The original issue you reported is centered around performance and commands taking a long time to arrive. I don’t see a bottleneck in your use case. However, CoAP retransmission is slow. If you have a lossy network, it is possible that the NAT is released before all retransmission attempt is complete. At this point, the device can receive command only at next successful connection. How frequently do you initiate a connection to the server?

Time series or data push will work even when NAT is released as the device performs DTLS resume to refresh the connection.

Can you clarify on the following items to verify if the issue is related to poor network connection?

  1. What is the signal strength when you see this issue?
  2. The network operator and NAT_TIMEOUT (depends on operator)?
  3. What is the ping time (to get a sense of latency of the network). On my device, I have the following compared to 15 ms on my Desktop.

root@swi-mdm9x28:~# ping bs.airvantage.net
PING bs.airvantage.net (52.24.215.63): 56 data bytes
64 bytes from 52.24.215.63: seq=0 ttl=233 time=49.216 ms
64 bytes from 52.24.215.63: seq=1 ttl=233 time=48.255 ms

Regards,
Prush


#20

Hey @Prush,

The logs provided show the system functioning as intended. The failed response in that instance is expected (our app will decline a request if its already busy).

Our devices initiate a connection and AirVantage session on power up and thats it. The intent is for the device to stay online and connected at all times.

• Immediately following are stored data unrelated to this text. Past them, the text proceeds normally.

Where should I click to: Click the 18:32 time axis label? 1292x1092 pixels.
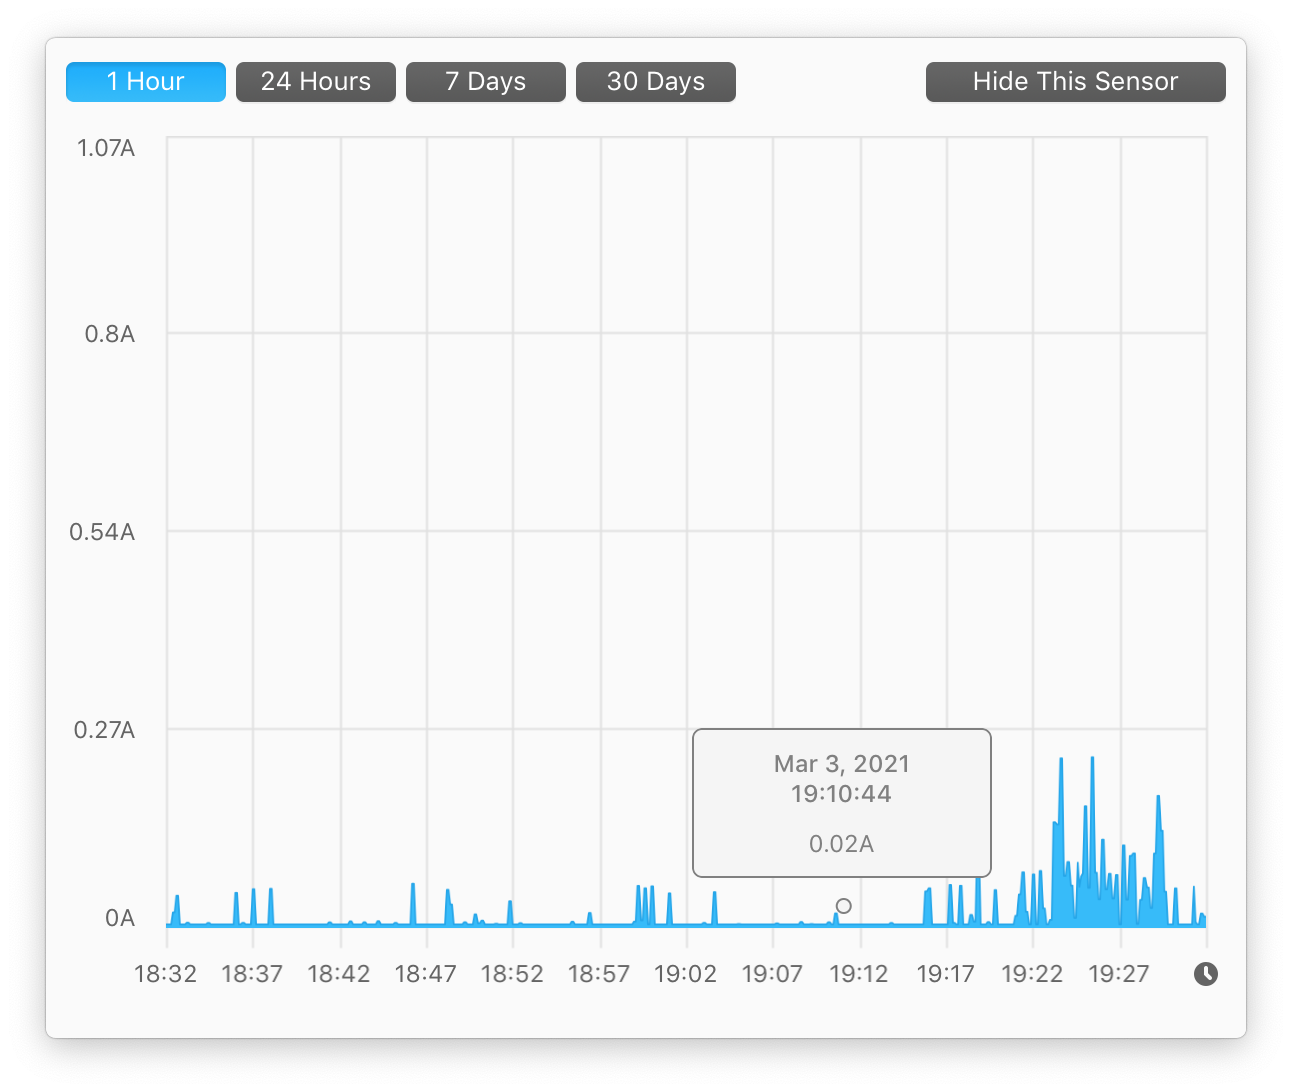coord(166,974)
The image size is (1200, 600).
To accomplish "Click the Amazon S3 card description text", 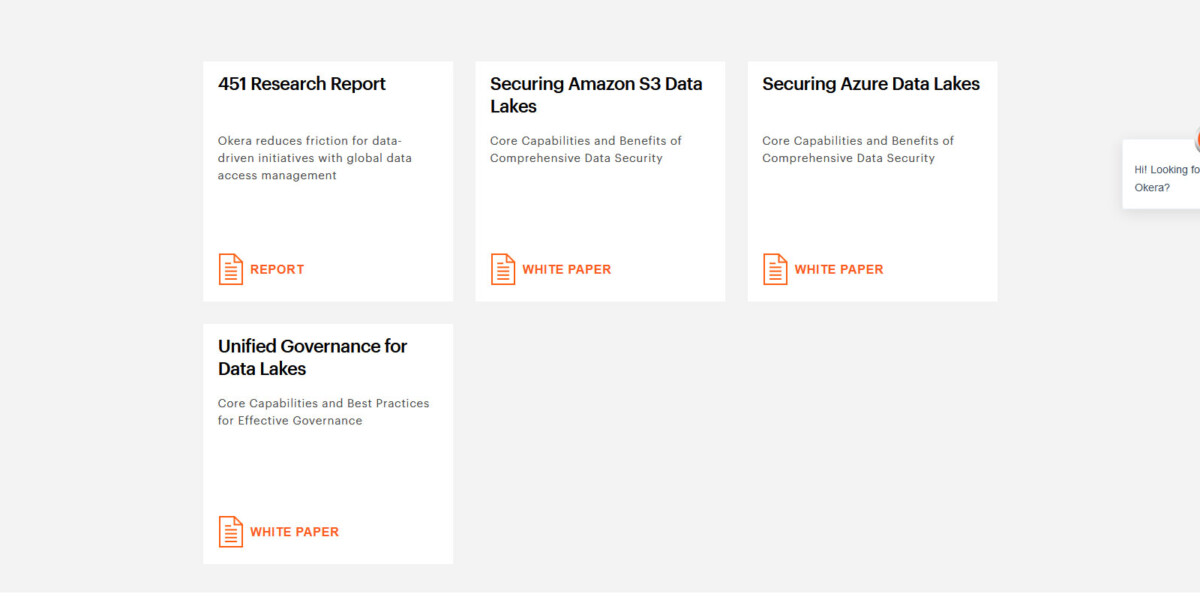I will (586, 149).
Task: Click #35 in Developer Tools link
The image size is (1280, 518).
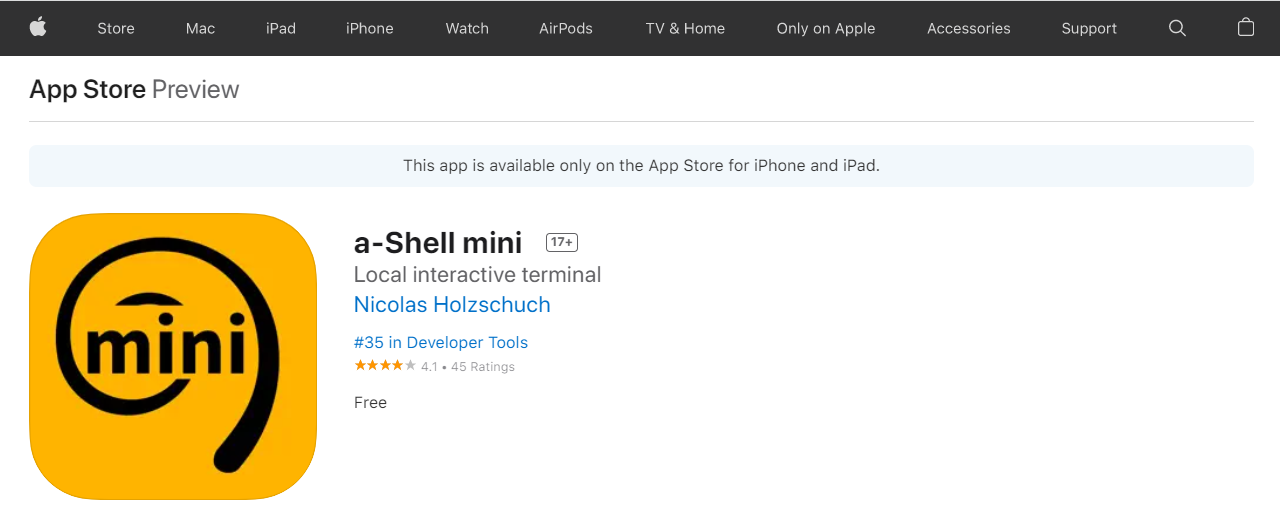Action: pos(441,343)
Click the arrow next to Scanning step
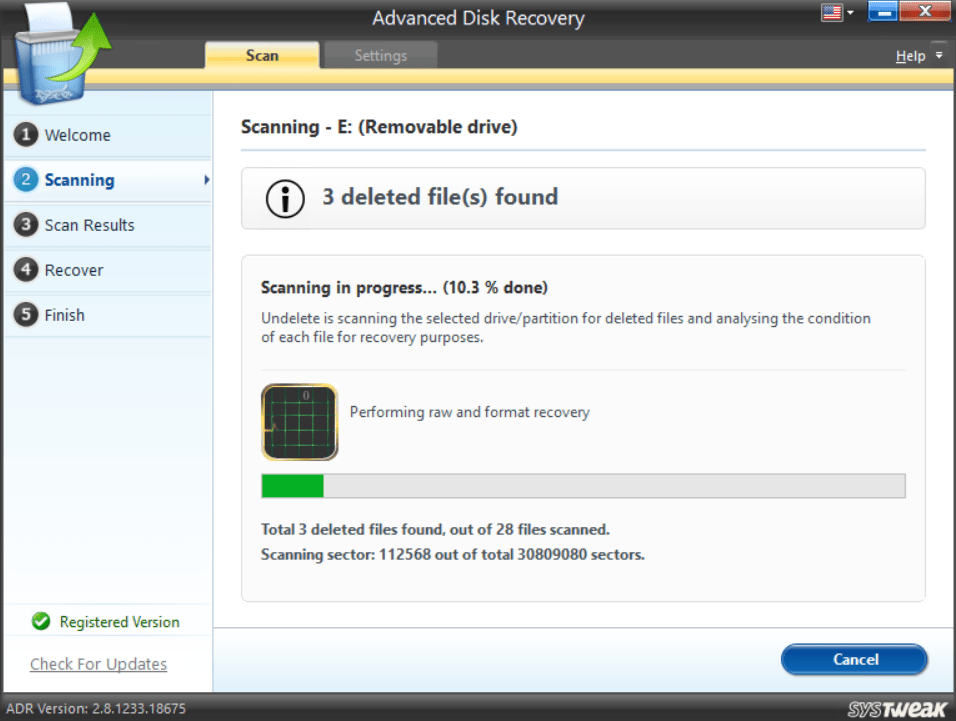Image resolution: width=956 pixels, height=721 pixels. [x=207, y=180]
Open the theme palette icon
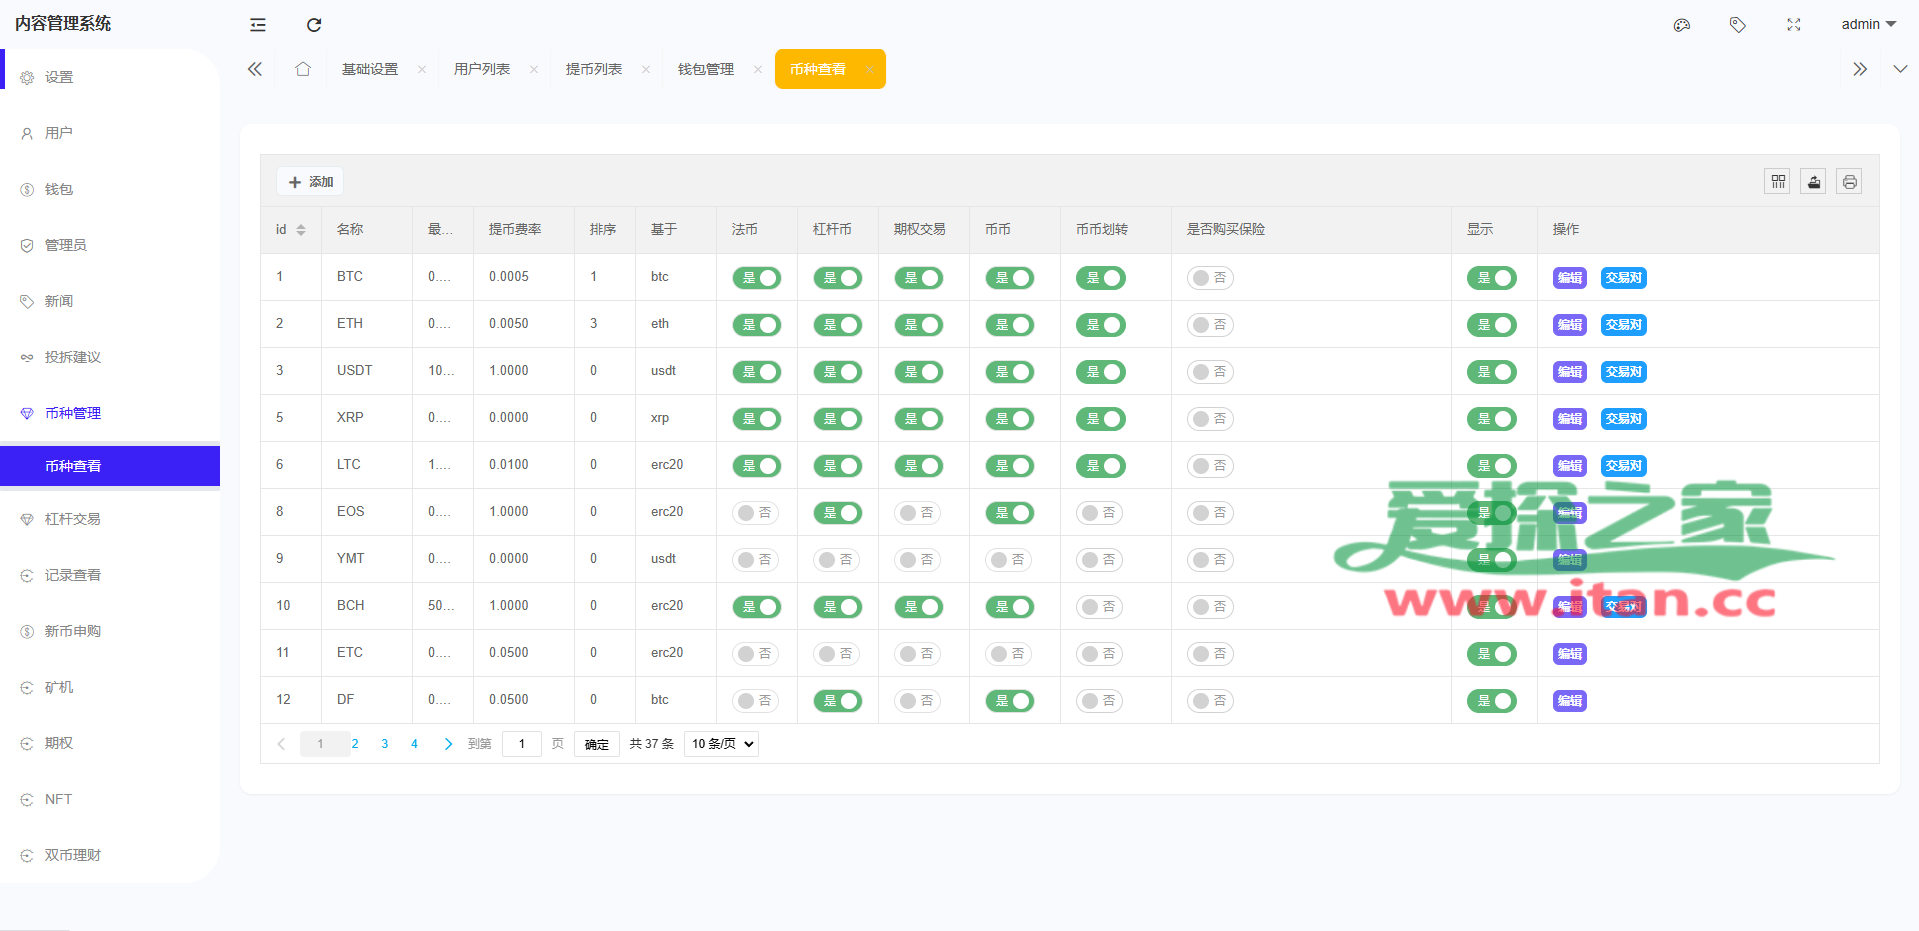 [x=1682, y=25]
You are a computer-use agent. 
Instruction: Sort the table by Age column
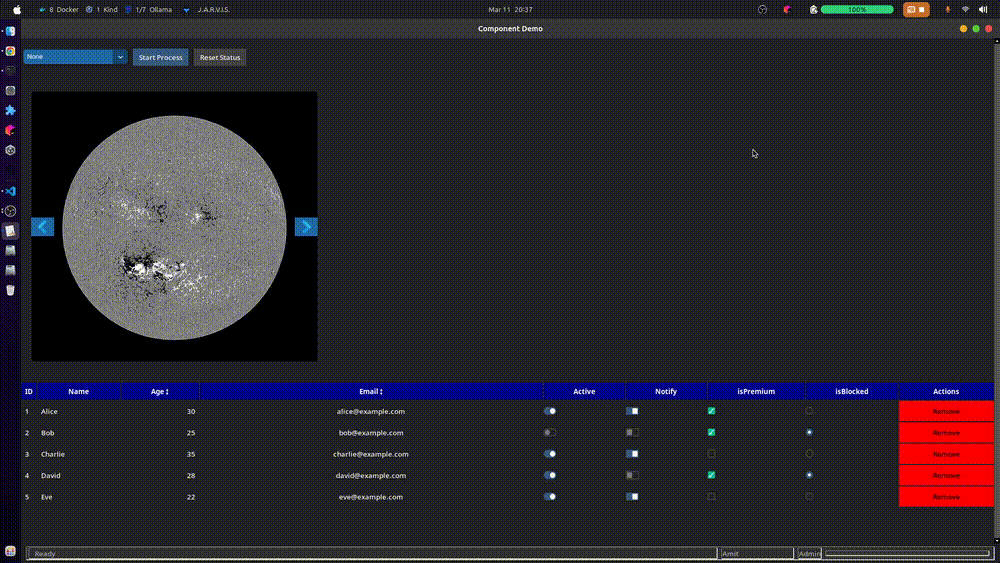click(160, 392)
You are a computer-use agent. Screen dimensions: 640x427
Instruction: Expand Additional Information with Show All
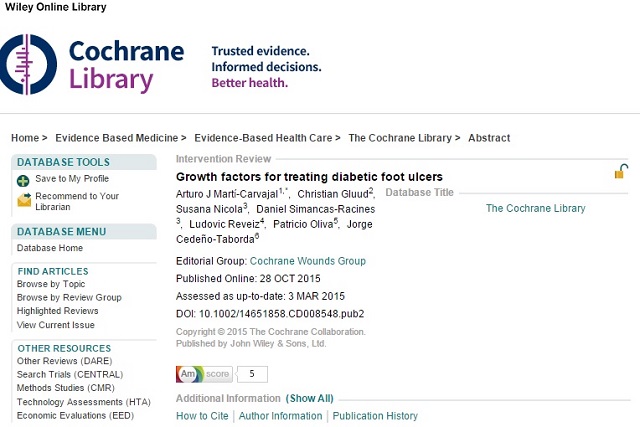(x=310, y=398)
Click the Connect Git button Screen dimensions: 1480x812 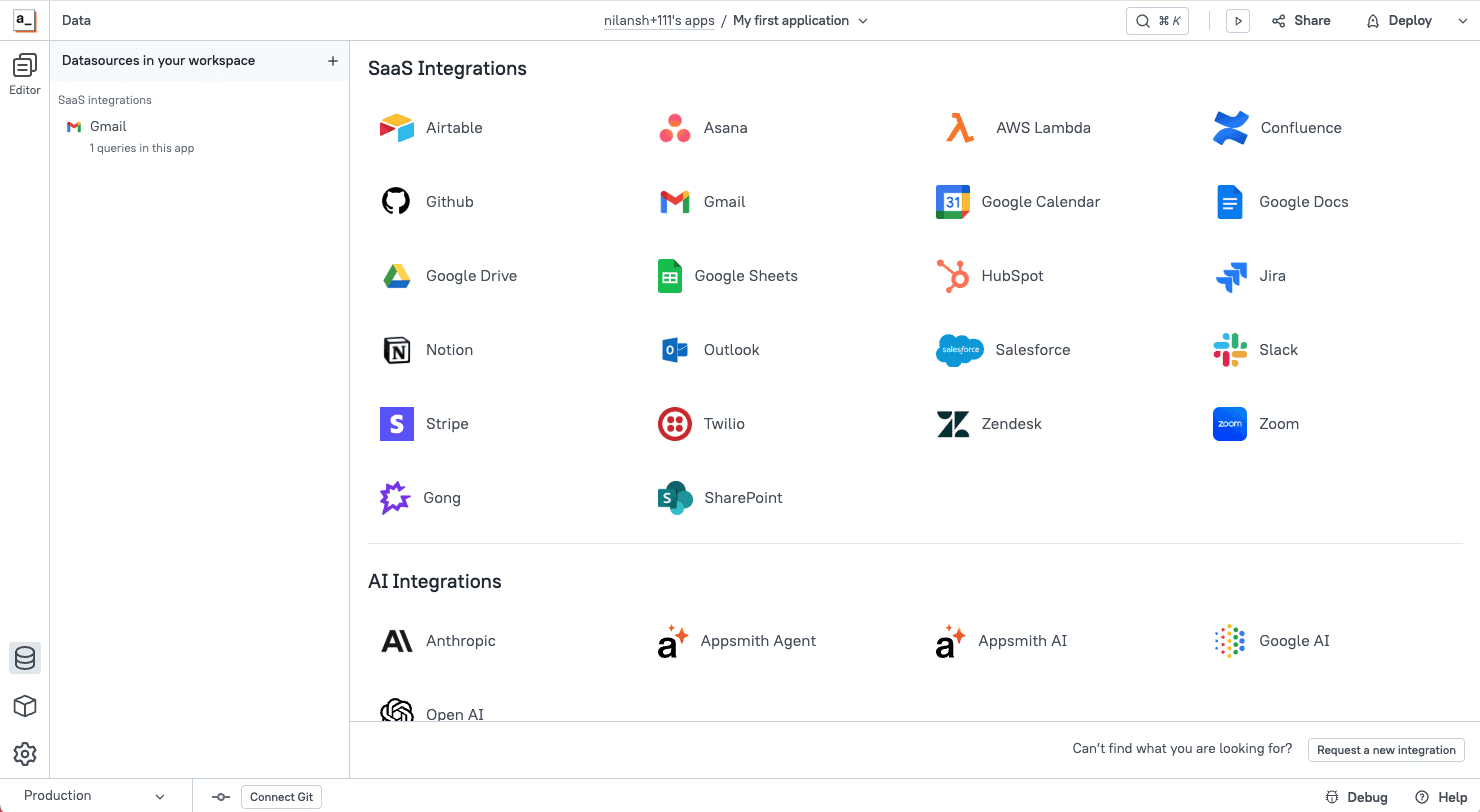click(281, 797)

  1. We’ve seen it happen at all signal strength levels, but it seems to happen more frequently when the signal goes below 2 bars.
  2. We are using Sierra SIM cards, and they usually seem to connect to Rogers around here. How do I find out about NAT_TIMEOUT?
root@swi-mdm9x15:~# ping bs.airvantage.net
PING bs.airvantage.net (52.24.215.63): 56 data bytes
64 bytes from 52.24.215.63: seq=0 ttl=234 time=616.573 ms
64 bytes from 52.24.215.63: seq=1 ttl=234 time=575.522 ms
64 bytes from 52.24.215.63: seq=2 ttl=234 time=534.046 ms
64 bytes from 52.24.215.63: seq=3 ttl=234 time=494.674 ms
64 bytes from 52.24.215.63: seq=4 ttl=234 time=994.170 ms
64 bytes from 52.24.215.63: seq=5 ttl=234 time=713.535 ms
64 bytes from 52.24.215.63: seq=6 ttl=234 time=673.096 ms
64 bytes from 52.24.215.63: seq=7 ttl=234 time=511.857 ms

Thanks for the help @Prush. Let me know if you need any additional information. We are very motivated to resolve these issues.